The great weakness was upon her. The coyote had long recognised it and she knew it now. Whither she was to go or what she was to do, she did not know. Only she felt the need of going and she went, limping slowly and painfully, sick in body and soul, all her defiance of man crushed out of her. Thus the erstwhile Queen of the wilds lumbered painfully over the plains that seemed to no longer sustain her, going humbly back to man to dumbly beg for mercy, for even in that state of mind she felt that as man had placed his curse upon her only man could remove it.

It was a dreary, dull afternoon. The sun struggled to show itself and its weakest warmth was driven from her protruding bones by a cold, cutting gale. In her lumbering along over the plains that seemed strangely dim and uncertain she stopped every once in a while and stared like a decrepit old woman. She came at last to an open space between two patches of woodland and stopped to gaze wild-eyed upon a black shanty covered with tar-paper, and a sod barn.

The smells that came from that farmyard made it very hard for her to advance, but the intense feeling of her desperation conquered each wave of fear and step by step she made her way toward the house, stopping at last, a hundred feet away, unable to go any farther. There was no sign of life. Fear held her motionless yet hunger and thirst and weakness urged her to call for help. Her call sounded weak and hollow. She called again with greater exertion and in that call a note of conciliation was unmistakably audible.

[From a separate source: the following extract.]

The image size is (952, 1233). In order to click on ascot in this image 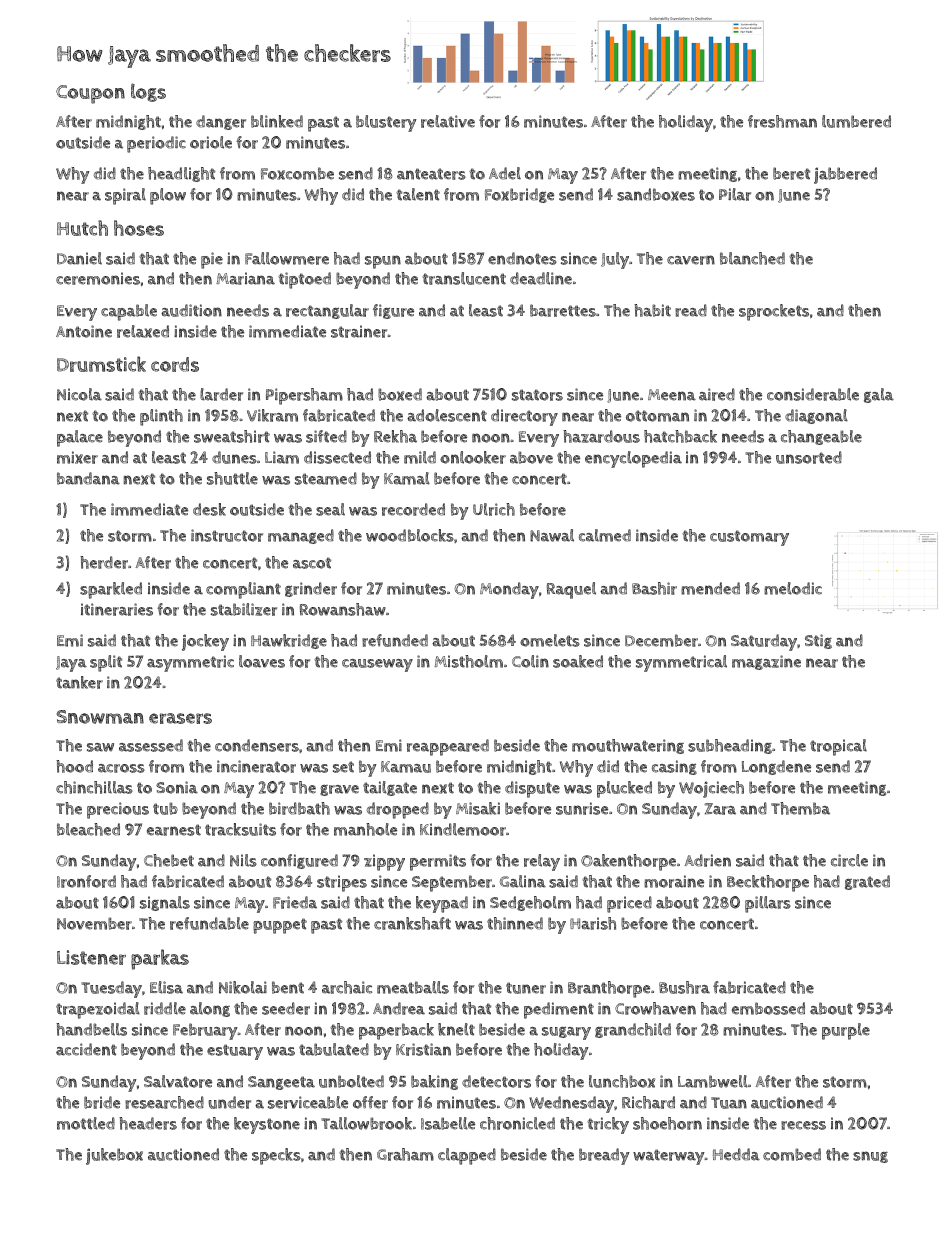, I will do `click(312, 563)`.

Suddenly she saw the door of the shanty open and a woman came out. Had it been a man, all her unworded resolution would have gone to naught and Dora would have turned and fled; but a woman was a different experience. She turned nervously and walked off a short distance, but when the woman advanced toward her holding out a hand and calling with a most winning voice, she stopped and waited. When the woman came nearer Dora heard her own name. The recognition of that sound gave her so much hope and courage that she deliberately turned toward the woman who by that time was near enough to take hold of one of the pieces of strap that still hung from the bit-ring.

For a few minutes the woman patted her forehead lovingly and talked to her in a way that warmed poor Dora as if the woman had placed a blanket over her cold aching body. When the woman began leading her toward the house she followed willingly till the door opened and a little girl came out, then she stopped as if afraid; but when the woman urged she went on, keeping her eyes upon the little girl.